President Jacob Zuma finally released the much-anticipated report on Monday. It was prepared by a commission headed by retired Judge Jonathan Heher – set up by Zuma following the chaotic #FeesMustFall protests which engulfed university campuses in 2015. It comes at a time, when reports suggest that Zuma is planning to announce free tertiary education for students who come from families who are earning less than R350 000 per annum. Interestingly, the Zuma plan, which is not included in the Heher Commission report, will also mark a policy shift for the ANC as none of its conferences discussed it. The Heher report makes a number of recommendations, but the key one being that the state does not have the fiscal capacity to afford free higher education and training. A compromise suggested by the commission is that studying at Technical and Vocational Education and Training (TVET) colleges should be free for all. To make this possible, the state would tap into the R50-billion surplus of the Unemployment Insurance Fund which could be used towards infrastructure development of the TVET colleges.
Heher also suggested a cost-sharing model between the government and private banks, wherein the financial institutions will provide loans to university students. But more importantly though, the Heher report, makes it clear that those who can afford to pay for higher education should continue to pay.
From the report, it is clear that the commission that consulted widely and the recommendations are a fair summary of the workable options available for government.

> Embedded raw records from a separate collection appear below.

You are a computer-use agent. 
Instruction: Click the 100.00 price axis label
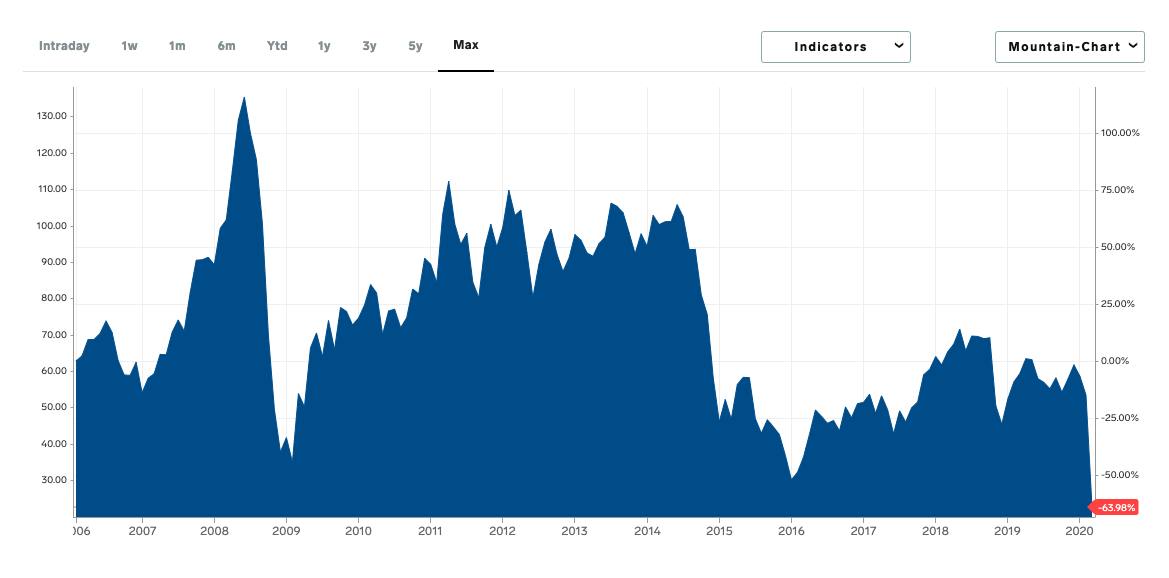pyautogui.click(x=52, y=226)
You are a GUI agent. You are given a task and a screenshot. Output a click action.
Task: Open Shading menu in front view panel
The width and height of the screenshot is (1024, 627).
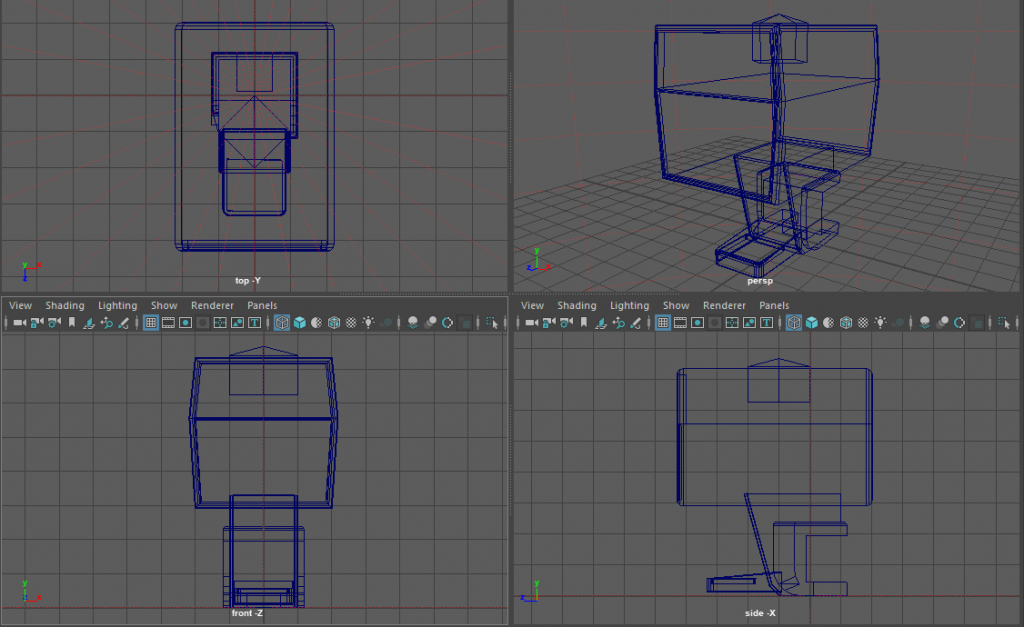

But it seems that Zuma is not interested in what the report says. Even Heher is not confident that the president will implement it. He told Media24: “You know he [Zuma] can put our report on the top shelf if he wishes and ignore it. That is up to him. What the president does about it or doesn’t do about it is entirely in his discretion”.
It seems that is exactly what Zuma intends doing. Zuma favours the education model suggested by his daughter’s ex-boyfriend, Morris Masutha.
Consternation within the Treasury over the viability of the Masutha model has already led to the resignation of the Treasury’s deputy director-general Michael Sachs who was responsible for the country’s budgeting process. The revelation that Masutha was a spy when he led #FeesMustFall protests at Wits, suggests that underhanded tactics could have been used to create a crisis. Could it be that state security manipulated legitimate student protests to create countrywide turmoil so that Zuma could get an opportunity to make populist policy decisions? The reality is that the Masutha plan is distracting South Africans from having a frank conversation about how the country can ensure access to higher education to the thousands of young people who are deserving but cannot afford it.
It is Heher’s report we should be debating, not the Masutha sideshow.